Many people who struggle with drug or alcohol also have co-occurring mental health disorders. Those conditions often contribute to the situation of their substance use disorder. This is also known as a dual diagnosis. People who suffer from dual diagnosis require specialized treatment plans tailored to their own personal needs.
The National Survey on Drug Use and Health or NSDUH has determined that around 45% of people who have addiction have a dual diagnosis in the form of a co-occurring mental health disorder. When a person with a dual diagnosis seeks help for their substance use disorder, they can also get treatment that can address their mental health disorder as well. This can help them to regain their sobriety and address their mental health so that they can live their best life.
How Common is Dual Diagnosis?
Around 8.5 million people battling drug or alcohol addiction are also estimated as having a co-occurring mental health disorder. About one out of every four people who seek help for a mental illness also have substance use disorder. Sadly, many people who have both issues often never seek help. Around 8.3% of people who struggle with dual diagnosis get help for both disorders.
Treatment centers that focus on both addiction and mental health disorders are the best options available for individuals with dual diagnosis. During the intake phase, a mental health professional who is also trained in the area of drug and alcohol addiction can take a full inventory of the person’s background. The individual will also undergo a comprehensive medical exam so that the best possible treatment plan can be determined for them.
What are the Most Common Mental Health Disorders in Dual Diagnosis?
Some co-occurring mental health disorders are very common in individuals who struggle with drug or alcohol addiction. In many cases, the mental health condition is what led to the person abusing the substance in the first place. Often, a person starts to abuse alcohol or drugs as a way of masking the symptoms typical of their mental health disorder. Sometimes, a behavioral disorder is what leads to an addiction problem.
The following mental health disorders are commonly linked to substance use disorder:
- Attention-deficit hyperactivity disorder or ADHD: People with ADHD often turn to alcohol or drugs to deal with their symptoms. Some are prescribed stimulants to treat the condition, but that can lead to substance use disorder.
- Bipolar disorder: Many people who have bipolar disorder turn to drugs or alcohol as a way to escape their symptoms. This can quickly lead to a serious addiction.
- Borderline personality disorder: People with borderline personality disorder often end up doing drugs and become addicted.
- Depression: When the symptoms of depression consume a person’s life, they might turn to drugs or alcohol to feel better. Unfortunately, substances can only exacerbate depression symptoms.
- Eating disorders: Individuals with eating disorders usually turn to drugs that suppress the appetite.
- Generalized anxiety disorder or GAD: Many people suffer from GAD. Some turn to drugs or alcohol to combat their symptoms but end up with a serious problem.
- Obsessive compulsive disorder or OCD: Individuals with OCD often also suffer from depression or anxiety. As a result, it’s not unusual for them to turn to alcohol or drugs to alleviate their symptoms.
- Post-traumatic stress disorder or PTSD: PTSD can be crippling. People who struggle with it often turn to drugs or alcohol to get the happy, euphoric feeling they lack.

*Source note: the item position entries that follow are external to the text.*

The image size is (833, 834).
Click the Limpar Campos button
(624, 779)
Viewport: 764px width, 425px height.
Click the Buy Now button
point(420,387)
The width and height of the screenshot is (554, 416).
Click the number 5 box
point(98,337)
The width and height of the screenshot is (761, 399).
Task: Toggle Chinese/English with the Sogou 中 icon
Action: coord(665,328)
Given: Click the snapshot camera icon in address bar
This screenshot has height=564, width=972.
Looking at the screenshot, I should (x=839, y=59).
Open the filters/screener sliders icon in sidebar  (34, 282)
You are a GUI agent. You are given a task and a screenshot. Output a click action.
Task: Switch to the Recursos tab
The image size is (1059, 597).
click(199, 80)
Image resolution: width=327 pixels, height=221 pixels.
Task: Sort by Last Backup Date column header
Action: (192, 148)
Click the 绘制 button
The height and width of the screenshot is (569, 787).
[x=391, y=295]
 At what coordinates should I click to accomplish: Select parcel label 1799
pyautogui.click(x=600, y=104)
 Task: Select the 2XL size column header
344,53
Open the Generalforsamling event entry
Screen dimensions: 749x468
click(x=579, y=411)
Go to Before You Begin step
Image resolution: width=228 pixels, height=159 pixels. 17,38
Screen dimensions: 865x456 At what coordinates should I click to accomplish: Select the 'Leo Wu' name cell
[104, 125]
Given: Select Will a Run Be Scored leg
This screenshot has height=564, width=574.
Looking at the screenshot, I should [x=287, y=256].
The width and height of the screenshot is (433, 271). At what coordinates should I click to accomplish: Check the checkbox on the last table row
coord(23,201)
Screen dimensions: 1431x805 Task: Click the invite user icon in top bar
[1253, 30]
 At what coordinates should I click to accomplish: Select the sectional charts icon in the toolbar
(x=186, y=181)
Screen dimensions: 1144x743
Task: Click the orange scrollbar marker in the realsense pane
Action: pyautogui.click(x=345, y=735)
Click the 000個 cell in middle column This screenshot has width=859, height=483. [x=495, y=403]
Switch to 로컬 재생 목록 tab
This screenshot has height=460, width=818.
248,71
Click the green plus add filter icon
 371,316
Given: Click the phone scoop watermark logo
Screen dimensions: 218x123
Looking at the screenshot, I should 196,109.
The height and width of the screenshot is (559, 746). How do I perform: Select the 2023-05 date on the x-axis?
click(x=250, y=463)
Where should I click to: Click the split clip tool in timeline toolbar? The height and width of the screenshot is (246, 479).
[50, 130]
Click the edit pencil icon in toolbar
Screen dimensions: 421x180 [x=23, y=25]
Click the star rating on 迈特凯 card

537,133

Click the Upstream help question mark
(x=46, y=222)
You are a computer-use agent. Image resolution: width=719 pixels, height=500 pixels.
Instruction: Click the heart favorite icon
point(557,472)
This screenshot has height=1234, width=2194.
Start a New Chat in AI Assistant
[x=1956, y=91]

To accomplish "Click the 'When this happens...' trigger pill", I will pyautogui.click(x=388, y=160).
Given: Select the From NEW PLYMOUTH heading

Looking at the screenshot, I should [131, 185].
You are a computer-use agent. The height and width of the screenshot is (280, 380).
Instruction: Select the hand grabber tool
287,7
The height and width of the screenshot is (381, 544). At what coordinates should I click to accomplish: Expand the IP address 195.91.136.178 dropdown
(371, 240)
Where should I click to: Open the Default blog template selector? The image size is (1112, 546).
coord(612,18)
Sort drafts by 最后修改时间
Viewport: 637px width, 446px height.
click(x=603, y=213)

- Schizophrenia: Individuals with schizophrenia are also likely to develop a substance use disorder as a way to self-medicate to blunt their symptoms.
Treatment for Dual Diagnosis
Treatment for dual diagnosis can sometimes be complex due to the direct relationship between addiction and mental health disorders. Often, people who have a mental health disorder might have never turned to drugs or alcohol if not for that condition. While they might turn to substances to feel better, in reality, things only get worse.
Personalized treatment plans are necessary to help individuals with dual diagnosis. It’s important to include therapy sessions and meetings with a psychiatrist and medical personnel. Sometimes, it’s helpful to include the person’s family in the therapy process so that they can understand how their loved one’s rehab and recovery should progress.
Once a person is at the recovery stage, they will get a personalized plan for their aftercare treatment. This can help them stay on the right track and retain the tools they gained during rehab.